§ **WHAT IS NEEDED**: For the listing that follows, give again exactly the lines from the one with "Instruction: Click the masked password dots" to the one with "Task: Click the 이름/이메일/부서명 search input field", including both.

Top of THE RECORDS

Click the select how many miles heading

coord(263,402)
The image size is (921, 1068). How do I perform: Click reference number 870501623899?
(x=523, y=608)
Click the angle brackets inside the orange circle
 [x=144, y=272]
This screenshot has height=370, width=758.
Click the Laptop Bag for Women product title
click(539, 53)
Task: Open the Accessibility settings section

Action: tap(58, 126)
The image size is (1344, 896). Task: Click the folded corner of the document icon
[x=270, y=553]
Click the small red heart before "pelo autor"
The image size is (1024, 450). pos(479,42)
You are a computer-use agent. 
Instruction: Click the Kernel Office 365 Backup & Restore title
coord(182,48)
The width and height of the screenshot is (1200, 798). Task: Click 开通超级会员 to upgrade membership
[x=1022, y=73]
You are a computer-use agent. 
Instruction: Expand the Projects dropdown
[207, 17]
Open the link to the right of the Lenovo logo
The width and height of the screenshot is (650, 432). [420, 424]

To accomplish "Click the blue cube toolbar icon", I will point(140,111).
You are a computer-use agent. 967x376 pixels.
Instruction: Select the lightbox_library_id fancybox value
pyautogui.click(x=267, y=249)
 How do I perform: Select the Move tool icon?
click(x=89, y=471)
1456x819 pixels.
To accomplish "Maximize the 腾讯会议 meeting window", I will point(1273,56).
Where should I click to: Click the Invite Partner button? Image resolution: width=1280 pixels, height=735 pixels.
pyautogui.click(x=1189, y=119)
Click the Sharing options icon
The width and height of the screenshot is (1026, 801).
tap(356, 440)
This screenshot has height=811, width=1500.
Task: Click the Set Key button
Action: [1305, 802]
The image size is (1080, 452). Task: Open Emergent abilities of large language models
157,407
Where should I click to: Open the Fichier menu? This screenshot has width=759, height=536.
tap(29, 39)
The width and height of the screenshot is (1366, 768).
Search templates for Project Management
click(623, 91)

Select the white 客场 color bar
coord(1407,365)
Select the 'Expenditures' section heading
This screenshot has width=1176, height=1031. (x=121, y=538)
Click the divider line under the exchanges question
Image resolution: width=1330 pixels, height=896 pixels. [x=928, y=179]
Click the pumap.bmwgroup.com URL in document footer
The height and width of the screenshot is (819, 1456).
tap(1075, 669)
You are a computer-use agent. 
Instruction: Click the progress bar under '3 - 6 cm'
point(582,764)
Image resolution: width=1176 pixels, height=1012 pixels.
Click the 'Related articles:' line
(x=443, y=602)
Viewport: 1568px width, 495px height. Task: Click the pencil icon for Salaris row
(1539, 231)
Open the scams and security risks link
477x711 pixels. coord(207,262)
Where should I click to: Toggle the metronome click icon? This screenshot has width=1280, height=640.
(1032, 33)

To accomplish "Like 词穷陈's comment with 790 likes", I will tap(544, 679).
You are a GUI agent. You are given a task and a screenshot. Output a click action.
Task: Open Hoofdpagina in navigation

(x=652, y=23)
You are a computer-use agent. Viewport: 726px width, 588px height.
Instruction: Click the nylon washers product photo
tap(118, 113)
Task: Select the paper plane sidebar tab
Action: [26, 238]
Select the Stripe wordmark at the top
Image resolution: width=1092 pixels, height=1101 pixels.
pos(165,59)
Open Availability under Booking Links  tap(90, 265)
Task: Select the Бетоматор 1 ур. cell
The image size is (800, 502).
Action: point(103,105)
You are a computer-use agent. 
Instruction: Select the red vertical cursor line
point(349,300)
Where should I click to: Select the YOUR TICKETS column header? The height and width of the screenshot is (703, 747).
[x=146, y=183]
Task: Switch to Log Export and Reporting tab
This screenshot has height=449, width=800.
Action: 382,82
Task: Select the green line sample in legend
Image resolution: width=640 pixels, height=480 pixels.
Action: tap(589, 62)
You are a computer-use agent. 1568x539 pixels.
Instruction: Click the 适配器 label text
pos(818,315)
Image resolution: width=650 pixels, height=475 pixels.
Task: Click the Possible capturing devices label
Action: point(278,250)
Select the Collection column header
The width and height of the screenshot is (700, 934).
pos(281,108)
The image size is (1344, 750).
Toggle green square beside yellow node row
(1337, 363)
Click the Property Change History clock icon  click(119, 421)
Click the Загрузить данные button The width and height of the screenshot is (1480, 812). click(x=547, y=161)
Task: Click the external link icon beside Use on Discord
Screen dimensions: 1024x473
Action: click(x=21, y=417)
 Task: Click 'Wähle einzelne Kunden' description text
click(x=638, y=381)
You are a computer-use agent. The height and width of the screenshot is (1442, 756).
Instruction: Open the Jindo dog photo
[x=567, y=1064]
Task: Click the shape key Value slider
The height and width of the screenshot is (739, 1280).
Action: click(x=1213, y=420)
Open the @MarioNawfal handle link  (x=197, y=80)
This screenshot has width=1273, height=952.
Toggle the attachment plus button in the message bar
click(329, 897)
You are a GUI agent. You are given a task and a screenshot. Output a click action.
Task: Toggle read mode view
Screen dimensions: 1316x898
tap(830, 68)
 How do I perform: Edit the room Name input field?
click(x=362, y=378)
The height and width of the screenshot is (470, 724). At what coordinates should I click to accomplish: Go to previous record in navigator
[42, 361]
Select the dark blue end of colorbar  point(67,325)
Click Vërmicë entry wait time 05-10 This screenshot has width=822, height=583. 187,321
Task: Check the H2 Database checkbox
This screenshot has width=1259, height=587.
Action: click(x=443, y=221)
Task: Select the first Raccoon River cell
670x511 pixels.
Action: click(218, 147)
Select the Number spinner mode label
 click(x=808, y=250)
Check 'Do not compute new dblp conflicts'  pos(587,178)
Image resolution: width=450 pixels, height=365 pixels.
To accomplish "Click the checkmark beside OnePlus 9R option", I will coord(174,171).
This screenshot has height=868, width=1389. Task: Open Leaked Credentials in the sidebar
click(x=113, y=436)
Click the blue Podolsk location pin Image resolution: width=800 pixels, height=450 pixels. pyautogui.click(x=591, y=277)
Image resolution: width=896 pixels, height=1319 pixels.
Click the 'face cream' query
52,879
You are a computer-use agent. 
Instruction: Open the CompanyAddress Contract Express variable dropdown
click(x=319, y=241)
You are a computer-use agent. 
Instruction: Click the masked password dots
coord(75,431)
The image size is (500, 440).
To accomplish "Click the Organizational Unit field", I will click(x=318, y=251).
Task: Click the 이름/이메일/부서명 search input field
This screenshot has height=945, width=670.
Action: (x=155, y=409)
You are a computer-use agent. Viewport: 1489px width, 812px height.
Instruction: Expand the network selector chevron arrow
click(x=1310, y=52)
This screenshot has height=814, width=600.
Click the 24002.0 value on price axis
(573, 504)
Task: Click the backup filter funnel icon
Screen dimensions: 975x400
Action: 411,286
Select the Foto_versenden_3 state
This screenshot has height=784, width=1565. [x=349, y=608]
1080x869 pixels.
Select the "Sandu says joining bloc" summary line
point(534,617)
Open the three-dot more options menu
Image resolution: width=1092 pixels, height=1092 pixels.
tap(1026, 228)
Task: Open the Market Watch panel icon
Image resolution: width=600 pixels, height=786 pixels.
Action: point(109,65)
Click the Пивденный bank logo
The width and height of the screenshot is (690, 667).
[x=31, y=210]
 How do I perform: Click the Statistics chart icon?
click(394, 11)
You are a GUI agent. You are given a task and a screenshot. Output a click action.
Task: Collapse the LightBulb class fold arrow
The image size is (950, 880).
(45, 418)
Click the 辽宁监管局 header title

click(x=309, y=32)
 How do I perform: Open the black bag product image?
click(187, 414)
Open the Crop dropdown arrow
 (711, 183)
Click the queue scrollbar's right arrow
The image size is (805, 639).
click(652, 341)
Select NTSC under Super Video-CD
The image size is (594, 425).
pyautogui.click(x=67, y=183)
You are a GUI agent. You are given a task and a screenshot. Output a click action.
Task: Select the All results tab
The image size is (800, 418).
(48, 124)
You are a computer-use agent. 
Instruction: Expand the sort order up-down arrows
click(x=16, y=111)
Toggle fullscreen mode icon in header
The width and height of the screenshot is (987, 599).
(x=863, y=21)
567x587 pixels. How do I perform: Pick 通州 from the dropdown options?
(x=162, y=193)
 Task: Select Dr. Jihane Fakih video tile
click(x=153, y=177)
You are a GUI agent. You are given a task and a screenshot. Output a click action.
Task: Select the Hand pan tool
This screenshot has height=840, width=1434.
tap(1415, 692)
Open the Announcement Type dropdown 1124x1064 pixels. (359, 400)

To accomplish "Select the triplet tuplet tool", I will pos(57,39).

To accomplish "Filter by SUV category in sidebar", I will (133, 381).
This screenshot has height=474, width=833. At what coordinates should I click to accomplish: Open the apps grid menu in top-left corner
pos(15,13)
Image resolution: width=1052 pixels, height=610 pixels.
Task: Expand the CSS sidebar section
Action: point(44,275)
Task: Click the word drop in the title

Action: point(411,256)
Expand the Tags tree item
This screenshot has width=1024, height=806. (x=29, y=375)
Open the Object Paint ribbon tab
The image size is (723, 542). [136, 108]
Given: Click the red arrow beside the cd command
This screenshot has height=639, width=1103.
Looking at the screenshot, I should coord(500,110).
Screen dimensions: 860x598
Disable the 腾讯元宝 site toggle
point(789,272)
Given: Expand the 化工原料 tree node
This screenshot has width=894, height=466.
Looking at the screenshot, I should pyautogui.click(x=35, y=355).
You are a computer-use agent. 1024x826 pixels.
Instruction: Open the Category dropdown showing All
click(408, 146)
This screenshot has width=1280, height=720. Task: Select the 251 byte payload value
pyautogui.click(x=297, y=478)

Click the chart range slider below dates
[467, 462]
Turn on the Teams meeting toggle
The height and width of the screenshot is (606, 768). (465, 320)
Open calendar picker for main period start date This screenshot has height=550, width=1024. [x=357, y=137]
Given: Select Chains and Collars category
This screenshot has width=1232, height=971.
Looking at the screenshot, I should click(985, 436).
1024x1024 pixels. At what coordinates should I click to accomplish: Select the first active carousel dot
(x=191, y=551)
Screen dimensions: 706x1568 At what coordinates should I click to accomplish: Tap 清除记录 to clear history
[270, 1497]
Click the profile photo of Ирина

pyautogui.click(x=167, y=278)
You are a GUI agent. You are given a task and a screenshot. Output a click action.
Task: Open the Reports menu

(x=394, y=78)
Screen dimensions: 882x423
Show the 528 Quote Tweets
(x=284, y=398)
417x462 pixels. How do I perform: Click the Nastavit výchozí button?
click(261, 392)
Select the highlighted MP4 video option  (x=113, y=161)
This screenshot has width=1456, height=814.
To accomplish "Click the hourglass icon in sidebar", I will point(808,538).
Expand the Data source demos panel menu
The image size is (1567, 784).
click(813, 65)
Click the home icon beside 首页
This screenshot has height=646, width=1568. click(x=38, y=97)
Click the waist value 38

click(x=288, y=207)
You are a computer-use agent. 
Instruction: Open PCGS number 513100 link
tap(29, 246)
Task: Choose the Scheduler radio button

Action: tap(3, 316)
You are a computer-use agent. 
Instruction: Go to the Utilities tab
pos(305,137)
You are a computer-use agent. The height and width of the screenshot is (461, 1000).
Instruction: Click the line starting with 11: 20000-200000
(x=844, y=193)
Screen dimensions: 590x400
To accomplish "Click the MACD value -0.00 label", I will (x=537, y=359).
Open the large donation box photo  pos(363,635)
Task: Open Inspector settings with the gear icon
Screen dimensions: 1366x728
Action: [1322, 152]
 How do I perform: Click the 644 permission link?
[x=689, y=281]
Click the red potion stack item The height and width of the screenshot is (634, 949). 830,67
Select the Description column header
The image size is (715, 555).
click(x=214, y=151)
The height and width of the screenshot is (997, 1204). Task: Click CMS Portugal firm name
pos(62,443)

Bottom of THE RECORDS

§ **ANSWER TO THIS PROBLEM**:
Instruction: Click the masked password dots
coord(75,431)
The image size is (500, 440).
To accomplish "Click the Organizational Unit field", I will click(x=318, y=251).
Task: Click the 이름/이메일/부서명 search input field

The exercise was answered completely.